Plotly Express plot types

Below are examples of plots which can be created using Plotly Express. For the full list of plots and their options see Plotly Express documentation.

Plotly Express provides sample datasets which we will use in all examples.

[2]:
import plotly.express as px

# load DataFrames with sample data
tips = px.data.tips()
gapminder = px.data.gapminder()

print("\ntips:")
display(tips.head())
print("\ngapminder:")
display(gapminder.head())

tips:
total_bill tip sex smoker day time size
0 16.99 1.01 Female No Sun Dinner 2
1 10.34 1.66 Male No Sun Dinner 3
2 21.01 3.50 Male No Sun Dinner 3
3 23.68 3.31 Male No Sun Dinner 2
4 24.59 3.61 Female No Sun Dinner 4

gapminder:
country continent year lifeExp pop gdpPercap iso_alpha iso_num
0 Afghanistan Asia 1952 28.801 8425333 779.445314 AFG 4
1 Afghanistan Asia 1957 30.332 9240934 820.853030 AFG 4
2 Afghanistan Asia 1962 31.997 10267083 853.100710 AFG 4
3 Afghanistan Asia 1967 34.020 11537966 836.197138 AFG 4
4 Afghanistan Asia 1972 36.088 13079460 739.981106 AFG 4

Scatter plot

[3]:
fig = px.scatter(tips,
                 x="total_bill",
                 y="tip",
                 color="sex",
                 width=750,   # plot width
                 height=500,  # plot height
                 title = "Scatter plot"
                )
fig.show()

Line plot

By default Plotly uses DataFrame column names to label plot coordinate axes, title of the legend etc.

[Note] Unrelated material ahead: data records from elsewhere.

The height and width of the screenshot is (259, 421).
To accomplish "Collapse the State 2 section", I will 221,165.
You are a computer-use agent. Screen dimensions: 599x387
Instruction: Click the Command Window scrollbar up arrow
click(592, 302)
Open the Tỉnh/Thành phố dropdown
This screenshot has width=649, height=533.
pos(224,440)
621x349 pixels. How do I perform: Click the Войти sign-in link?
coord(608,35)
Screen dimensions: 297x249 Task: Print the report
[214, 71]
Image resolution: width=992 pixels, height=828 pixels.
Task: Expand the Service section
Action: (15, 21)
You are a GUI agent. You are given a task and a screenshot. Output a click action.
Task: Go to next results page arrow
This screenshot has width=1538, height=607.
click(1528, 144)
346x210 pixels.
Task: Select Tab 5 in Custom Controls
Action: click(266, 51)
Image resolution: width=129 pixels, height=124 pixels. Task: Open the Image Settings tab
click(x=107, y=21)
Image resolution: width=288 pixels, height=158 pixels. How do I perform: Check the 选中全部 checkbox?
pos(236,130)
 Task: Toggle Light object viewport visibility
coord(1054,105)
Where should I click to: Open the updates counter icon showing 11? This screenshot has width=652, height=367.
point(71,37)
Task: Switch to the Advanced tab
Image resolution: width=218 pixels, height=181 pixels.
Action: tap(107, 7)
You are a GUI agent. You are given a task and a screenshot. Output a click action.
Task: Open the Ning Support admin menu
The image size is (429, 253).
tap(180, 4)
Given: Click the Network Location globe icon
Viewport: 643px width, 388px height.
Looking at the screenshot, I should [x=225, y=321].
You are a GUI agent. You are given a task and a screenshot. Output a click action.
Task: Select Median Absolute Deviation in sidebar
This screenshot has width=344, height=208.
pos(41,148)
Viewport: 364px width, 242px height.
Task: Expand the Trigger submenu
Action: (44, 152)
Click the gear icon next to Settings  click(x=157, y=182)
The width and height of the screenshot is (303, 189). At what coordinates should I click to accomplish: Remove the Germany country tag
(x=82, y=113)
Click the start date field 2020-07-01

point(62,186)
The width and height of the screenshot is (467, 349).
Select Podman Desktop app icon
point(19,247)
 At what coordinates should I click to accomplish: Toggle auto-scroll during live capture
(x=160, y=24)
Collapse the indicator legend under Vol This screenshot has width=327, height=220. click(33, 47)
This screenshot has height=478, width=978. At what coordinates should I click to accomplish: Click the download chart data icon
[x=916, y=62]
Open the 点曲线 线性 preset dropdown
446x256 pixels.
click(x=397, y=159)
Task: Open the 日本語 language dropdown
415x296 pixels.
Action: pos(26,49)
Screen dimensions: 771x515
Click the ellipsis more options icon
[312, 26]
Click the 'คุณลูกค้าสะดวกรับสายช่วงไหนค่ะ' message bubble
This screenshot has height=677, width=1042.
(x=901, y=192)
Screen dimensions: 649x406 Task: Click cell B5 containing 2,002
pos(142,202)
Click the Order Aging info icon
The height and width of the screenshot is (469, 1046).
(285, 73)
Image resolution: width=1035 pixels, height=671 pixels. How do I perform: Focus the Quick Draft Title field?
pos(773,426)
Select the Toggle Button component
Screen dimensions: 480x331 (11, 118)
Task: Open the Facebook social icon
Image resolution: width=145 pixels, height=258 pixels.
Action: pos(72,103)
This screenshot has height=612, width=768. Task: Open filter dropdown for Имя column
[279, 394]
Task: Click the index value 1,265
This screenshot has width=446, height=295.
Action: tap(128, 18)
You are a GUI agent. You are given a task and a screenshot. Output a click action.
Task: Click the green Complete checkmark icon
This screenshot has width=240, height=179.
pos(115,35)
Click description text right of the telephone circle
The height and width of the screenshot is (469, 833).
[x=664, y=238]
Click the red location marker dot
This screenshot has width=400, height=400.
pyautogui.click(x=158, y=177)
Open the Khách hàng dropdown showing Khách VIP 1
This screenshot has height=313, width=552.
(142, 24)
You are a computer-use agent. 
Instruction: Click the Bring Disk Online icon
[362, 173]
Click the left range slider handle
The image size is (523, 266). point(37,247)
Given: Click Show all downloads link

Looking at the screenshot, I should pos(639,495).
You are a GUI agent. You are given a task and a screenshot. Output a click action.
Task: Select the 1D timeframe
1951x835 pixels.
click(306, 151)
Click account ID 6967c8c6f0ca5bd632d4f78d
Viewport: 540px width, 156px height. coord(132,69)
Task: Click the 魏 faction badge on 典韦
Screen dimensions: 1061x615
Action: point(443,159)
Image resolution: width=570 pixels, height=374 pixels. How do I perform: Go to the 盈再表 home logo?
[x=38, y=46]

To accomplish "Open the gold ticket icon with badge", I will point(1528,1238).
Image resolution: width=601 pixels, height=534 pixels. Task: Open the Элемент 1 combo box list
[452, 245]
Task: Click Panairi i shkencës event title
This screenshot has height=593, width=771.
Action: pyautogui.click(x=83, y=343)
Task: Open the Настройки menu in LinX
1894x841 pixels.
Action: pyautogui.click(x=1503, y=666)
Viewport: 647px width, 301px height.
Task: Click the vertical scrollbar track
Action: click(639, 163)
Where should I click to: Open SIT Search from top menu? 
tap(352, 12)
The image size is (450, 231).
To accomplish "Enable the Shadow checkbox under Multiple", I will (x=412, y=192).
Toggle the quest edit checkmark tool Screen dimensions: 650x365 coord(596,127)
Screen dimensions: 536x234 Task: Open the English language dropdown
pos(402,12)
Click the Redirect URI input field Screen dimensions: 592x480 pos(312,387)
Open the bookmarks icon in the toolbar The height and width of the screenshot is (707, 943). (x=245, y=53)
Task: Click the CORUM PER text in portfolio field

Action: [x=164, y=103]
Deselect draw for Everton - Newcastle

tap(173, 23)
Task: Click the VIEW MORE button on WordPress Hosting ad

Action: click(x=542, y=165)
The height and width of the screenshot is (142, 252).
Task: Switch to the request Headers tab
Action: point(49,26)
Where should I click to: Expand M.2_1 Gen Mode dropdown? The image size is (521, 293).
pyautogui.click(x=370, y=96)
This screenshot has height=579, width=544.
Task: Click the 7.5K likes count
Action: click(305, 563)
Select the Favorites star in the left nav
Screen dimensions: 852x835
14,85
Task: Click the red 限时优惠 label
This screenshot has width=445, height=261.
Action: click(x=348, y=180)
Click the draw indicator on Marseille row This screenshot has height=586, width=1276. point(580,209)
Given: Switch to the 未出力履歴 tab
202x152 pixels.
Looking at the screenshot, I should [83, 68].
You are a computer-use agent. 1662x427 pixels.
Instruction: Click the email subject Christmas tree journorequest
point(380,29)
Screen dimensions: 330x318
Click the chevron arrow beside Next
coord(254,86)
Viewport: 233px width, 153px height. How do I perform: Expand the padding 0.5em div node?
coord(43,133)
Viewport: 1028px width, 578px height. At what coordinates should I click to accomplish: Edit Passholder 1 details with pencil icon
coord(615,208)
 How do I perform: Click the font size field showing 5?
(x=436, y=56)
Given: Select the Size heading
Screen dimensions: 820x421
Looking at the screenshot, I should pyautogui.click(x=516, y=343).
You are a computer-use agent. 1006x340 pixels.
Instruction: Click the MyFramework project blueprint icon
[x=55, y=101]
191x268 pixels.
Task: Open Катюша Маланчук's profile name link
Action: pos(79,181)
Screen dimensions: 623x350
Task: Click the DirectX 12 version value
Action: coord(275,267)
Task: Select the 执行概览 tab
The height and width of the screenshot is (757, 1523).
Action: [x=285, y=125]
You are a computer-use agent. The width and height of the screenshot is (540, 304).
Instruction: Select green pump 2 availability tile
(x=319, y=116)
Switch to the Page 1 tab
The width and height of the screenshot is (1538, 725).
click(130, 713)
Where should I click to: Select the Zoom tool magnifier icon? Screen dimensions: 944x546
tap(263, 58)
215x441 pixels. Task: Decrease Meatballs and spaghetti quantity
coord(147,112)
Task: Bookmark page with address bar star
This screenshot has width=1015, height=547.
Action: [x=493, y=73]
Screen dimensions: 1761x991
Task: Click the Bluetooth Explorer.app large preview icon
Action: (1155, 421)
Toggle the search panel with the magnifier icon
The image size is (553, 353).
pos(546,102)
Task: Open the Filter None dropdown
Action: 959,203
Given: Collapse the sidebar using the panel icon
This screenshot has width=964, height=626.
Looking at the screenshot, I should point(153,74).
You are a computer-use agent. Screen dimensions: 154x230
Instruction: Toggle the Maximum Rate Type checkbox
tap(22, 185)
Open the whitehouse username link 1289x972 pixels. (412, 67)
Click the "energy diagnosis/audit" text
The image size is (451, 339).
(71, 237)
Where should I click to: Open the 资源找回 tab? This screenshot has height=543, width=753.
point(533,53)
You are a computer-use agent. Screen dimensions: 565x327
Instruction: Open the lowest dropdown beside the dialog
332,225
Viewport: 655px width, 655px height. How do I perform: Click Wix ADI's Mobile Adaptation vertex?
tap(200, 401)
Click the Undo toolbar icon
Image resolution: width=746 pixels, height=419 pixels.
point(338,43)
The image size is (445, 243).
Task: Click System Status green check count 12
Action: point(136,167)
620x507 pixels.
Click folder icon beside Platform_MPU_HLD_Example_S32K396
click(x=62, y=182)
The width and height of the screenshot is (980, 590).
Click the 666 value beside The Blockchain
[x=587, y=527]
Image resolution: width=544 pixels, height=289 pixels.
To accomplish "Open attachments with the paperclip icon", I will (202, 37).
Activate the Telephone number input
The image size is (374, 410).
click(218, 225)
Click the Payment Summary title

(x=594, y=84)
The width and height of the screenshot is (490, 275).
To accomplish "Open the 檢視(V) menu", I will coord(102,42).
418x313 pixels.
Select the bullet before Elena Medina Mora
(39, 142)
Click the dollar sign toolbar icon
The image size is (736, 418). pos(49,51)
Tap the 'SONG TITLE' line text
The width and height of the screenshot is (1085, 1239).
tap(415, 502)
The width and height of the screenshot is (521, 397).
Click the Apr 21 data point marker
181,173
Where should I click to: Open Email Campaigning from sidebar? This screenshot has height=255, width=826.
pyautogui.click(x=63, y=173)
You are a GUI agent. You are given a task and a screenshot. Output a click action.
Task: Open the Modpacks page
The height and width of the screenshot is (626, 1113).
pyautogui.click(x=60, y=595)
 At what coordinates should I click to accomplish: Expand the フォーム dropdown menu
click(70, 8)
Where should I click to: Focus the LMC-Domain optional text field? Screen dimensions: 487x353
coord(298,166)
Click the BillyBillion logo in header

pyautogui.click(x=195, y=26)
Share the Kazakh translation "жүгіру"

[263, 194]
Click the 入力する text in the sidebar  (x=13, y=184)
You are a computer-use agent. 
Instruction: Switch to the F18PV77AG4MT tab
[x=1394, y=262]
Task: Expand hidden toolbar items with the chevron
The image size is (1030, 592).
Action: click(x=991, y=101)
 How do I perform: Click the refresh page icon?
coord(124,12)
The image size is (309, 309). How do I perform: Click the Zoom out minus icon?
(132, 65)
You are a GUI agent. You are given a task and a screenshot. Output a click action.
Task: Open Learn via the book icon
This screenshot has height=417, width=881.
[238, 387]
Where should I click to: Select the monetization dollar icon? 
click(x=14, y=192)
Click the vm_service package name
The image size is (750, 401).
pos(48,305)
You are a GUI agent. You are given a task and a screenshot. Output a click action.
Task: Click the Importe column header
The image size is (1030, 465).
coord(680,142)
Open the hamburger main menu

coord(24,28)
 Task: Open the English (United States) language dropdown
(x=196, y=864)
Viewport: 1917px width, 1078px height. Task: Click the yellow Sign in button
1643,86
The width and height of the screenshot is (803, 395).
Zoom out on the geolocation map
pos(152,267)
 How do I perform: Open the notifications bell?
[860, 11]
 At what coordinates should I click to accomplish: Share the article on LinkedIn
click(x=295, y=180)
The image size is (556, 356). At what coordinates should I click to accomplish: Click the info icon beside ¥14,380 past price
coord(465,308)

This can be changed using the labels argument. Its value should be a dictionary whose keys are column names, and values are labels we want to use.

[4]:
# select countries which names start with "A"
ac = gapminder[gapminder["country"].str[0] == "A"]

fig = px.line(ac,
              x="year",
              y="gdpPercap",
              color = "country",
              labels = {"year" : "Year", # change x-axis label
                        "gdpPercap" : "GDP per capita",  # change y-axis label
                        "country" : "Country name"},  # change legend title

              title = "Line plot"
             )
fig.show()

Bar plot

By default values in a column with categorical data are plotted in the order they are encountered in the DataFrame. In the example below it means that the order of days on the x-axis would not necessarily correspond to the usual ordering of days in a week. We can override this by assigning a dictionary to the category_orders argument. Dictionary keys are column names. The value corresponding to a given column is a list of values appearing in the column, ordered in the way we want them plotted.

[5]:
# DataFrame with total tip amounts for a given day and sex
t = tips.groupby(["day", "sex"])["tip"].sum().reset_index()
display(t.head())
day sex tip
0 Fri Female 25.03
1 Fri Male 26.93
2 Sat Female 78.45
3 Sat Male 181.95
4 Sun Female 60.61
[6]:
fig = px.bar(t,
             x="day",
             y="tip",
             color="sex",
             barmode="group",
             category_orders = {"day" : ["Thur", "Fri", "Sat", "Sun"]}, # order days on x-axis
             title="Bar plot"
            )
fig.show()

Strip plot

In a strip plot values in each category are plotted along the y-axis. Plotted points have their x-coordinates randomized a bit, to decrease overlapping.

[7]:
fig = px.strip(tips,
               x="day",
               y="tip",
               color="sex",
               category_orders = {"day" : ["Thur", "Fri", "Sat", "Sun"]}, # order days on x-axis
               title = "Strip plot"
              )
fig.show()

Box plot

Components of a box plot:

  • The lower edge of a box marks the first quartile: 25% of data values are below it.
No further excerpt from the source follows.